Objectives: We aimed to systematically review the papers on the value of NT pro-BNP in
prediction of sudden cardiac death (SCD) in chronic heart failure (CHF) patients.
Data Sources: This study was based on the Systematic Reviews and Meta-analysis (PRISMA)
study reporting system.
Study Selection: During the deep searches using the keywords, 67 studies were initially
considered for primary assessment. Of those, 12 were completely matched with the study
endpoint. In final, six were excluded because of unavailability of full texts or acquired data
and thus six studies were finally analyzed.
Data Extraction: Two researchers independently used the key words “chronic heart failure,
B-type natriuretic peptide, sudden cardiac death” and their combination and searched the
national and international databases including Scopus, PubMed, Science Direct, Web of
Science, Springer, and the Google Scholar search engine.

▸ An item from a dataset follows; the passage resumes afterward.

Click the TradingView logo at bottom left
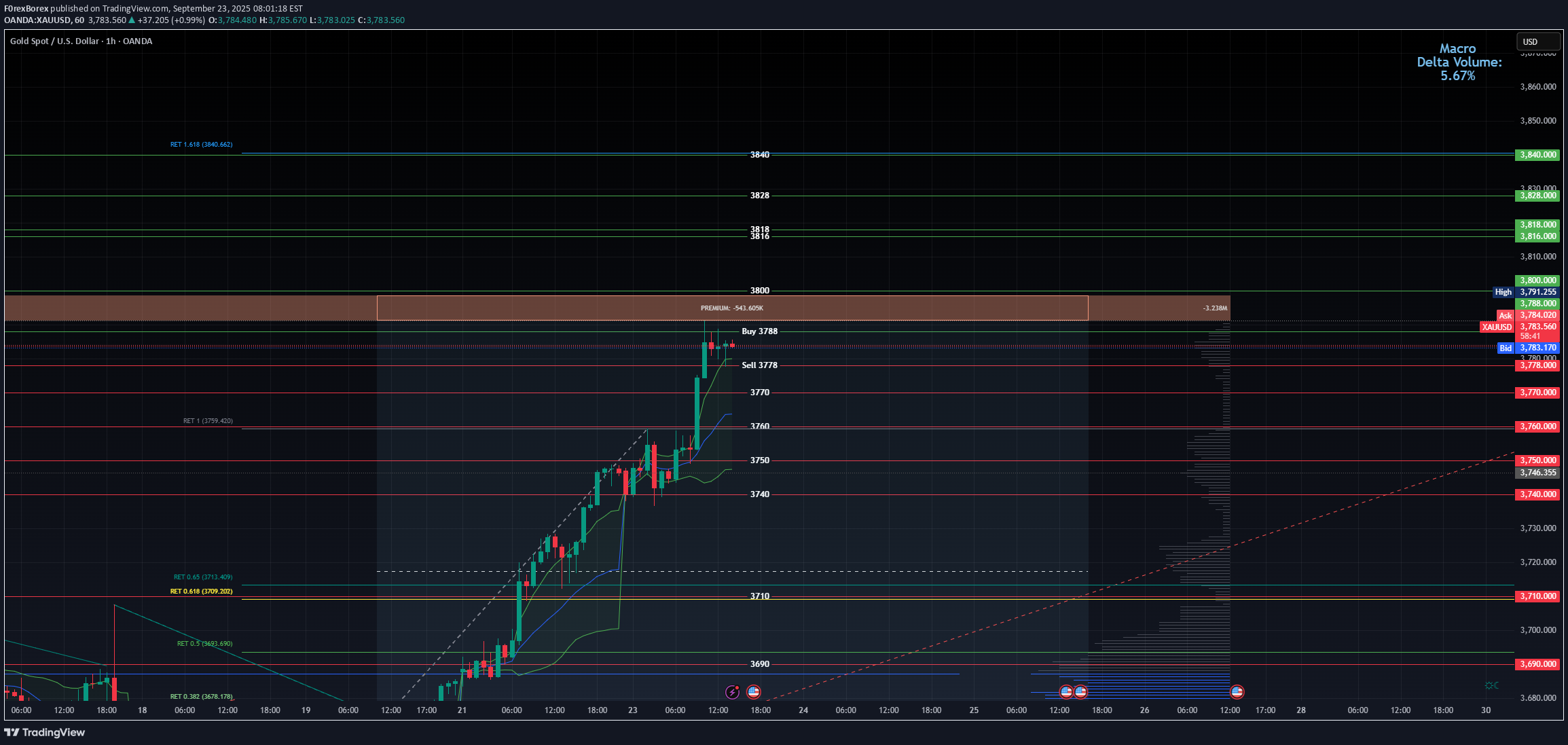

Results: The pooled prevalence of SCD in CHF patients was found to be 6.9% (95% CI: 5.2% to
9.0%). The statistical heterogeneity was high with an I2
of 84.488. Abnormal elevated level of
NT pro-BNP was significantly associated with the increased risk for SCD with a hazard ratio
of 4.2 (95% CI: 2.2 to 8.7).
Conclusion: Measuring the serum level of NT pro-BNP in CHF patients can be valuable to
predict long-term SCD. In this regard, significant elevation of this biomarker may be associated
with the four-fold risk of SCD in such patients.